The PCMark 10 Full System Drive Benchmark uses a wide-ranging set of real-world traces from popular applications and common tasks to fully test the performance of the fastest modern drives. The benchmark is designed to measure performance of fast system drives using the SATA bus at the low end and devices connected via PCI Express at the high end.
The goal of the benchmark is to show meaningful real-world performance differences between fast storage technologies such as SATA, NVMe, and Intel’s Optane. The Full System Drive Benchmark uses 23 traces, running 3 passes with each trace. It typically takes an hour to run.
Traces used:
Booting Windows 10.
Adobe Acrobat – starting the application until usable.
Adobe Illustrator – starting the application until usable Adobe Premiere Pro – starting the application until usable.
Adobe Photoshop – starting the application until usable.
Battlefield V – starting the game until the main menu.
Call of Duty Black Ops 4 – starting the game until the main menu.
Overwatch – starting the game until main menu.
Using Adobe After Effects.
Using Microsoft Excel.
Using Adobe Illustrator.
Using Adobe InDesign.
Using Microsoft PowerPoint.
Using Adobe Photoshop (heavy use).
Using Adobe Photoshop (light use).
cp1 Copying 4 ISO image files, 20 GB in total, from a secondary drive to the target drive (write test).
cp2 Making a copy of the ISO files (read-write test).
cp3 Copying the ISO to a secondary drive (read test).
cps1Copying 339 JPEG files, 2.37 GB in total, to the target drive (write test).
cps2 Making a copy of the JPEG files (read-write test).
cps3 Copying the JPEG files to another drive (read test).
Tested using the Adobe startup traces in PCMark10's Full System Drive benchmark, the drive averaged 366MB/s for the six tests, with the fastest being 480MB/s for the Premiere Pro trace and 268MB/s for the slowest, the Lightroom startup trace.
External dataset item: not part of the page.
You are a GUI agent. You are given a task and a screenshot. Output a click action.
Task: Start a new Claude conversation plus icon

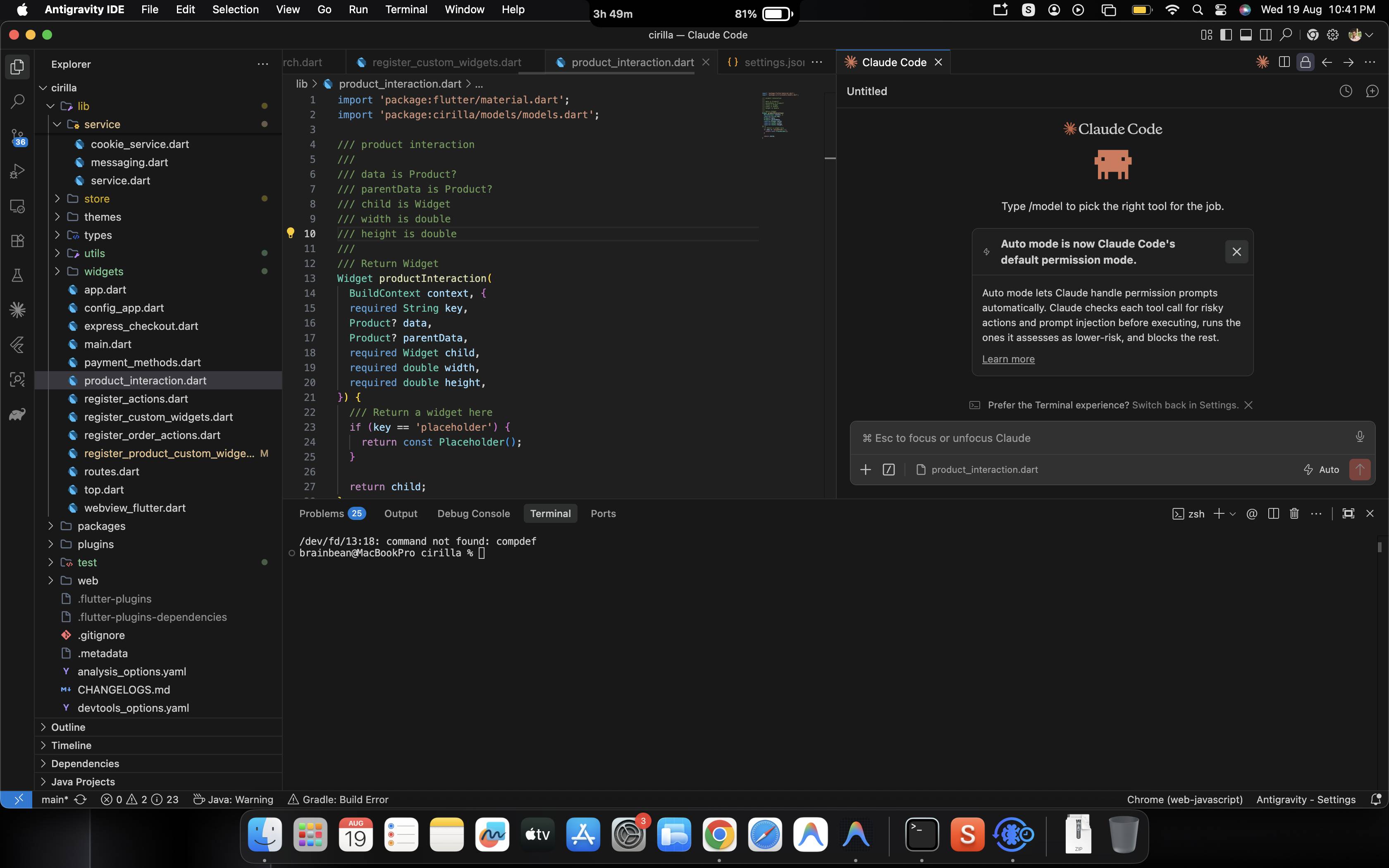pos(1372,91)
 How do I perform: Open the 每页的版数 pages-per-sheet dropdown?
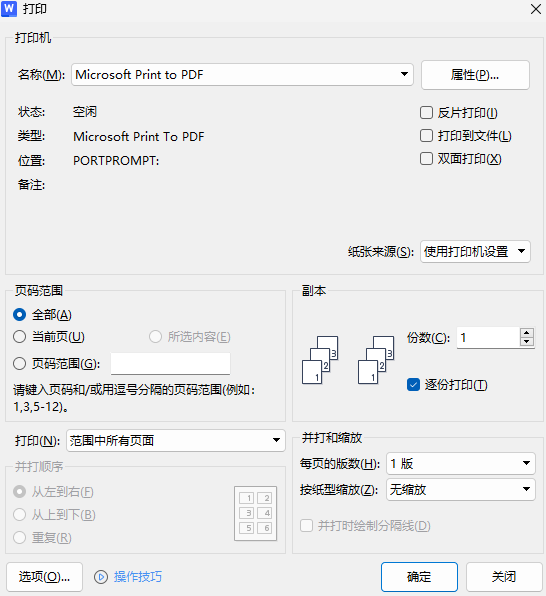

When tested with the Adobe usage traces, the SSD 9100 Pro averaged 697MB/s for the five tests, which includes the 1,500MB/s result for the Adobe Photoshop heavy usage trace. The slowest of the five traces was the InDesign trace at 340MB/s
The three gaming traces produced an average result of 1,170MB/s, the fastest being Battlefield V at 1,584MB/s, next came Call Of Duty Black Ops 4 at 1,283MB/s and last and quite some way back, Overwatch at 645MB/s.
When it came to the file transfers, the fastest was the cp3 Read test at 7,588MB/s with the drive averaging 4,092MB/s for the six file transfer tests.
Samsung's 9100 Pro slips into third place in the overall bandwidth chart with a score of 797.7MB/s.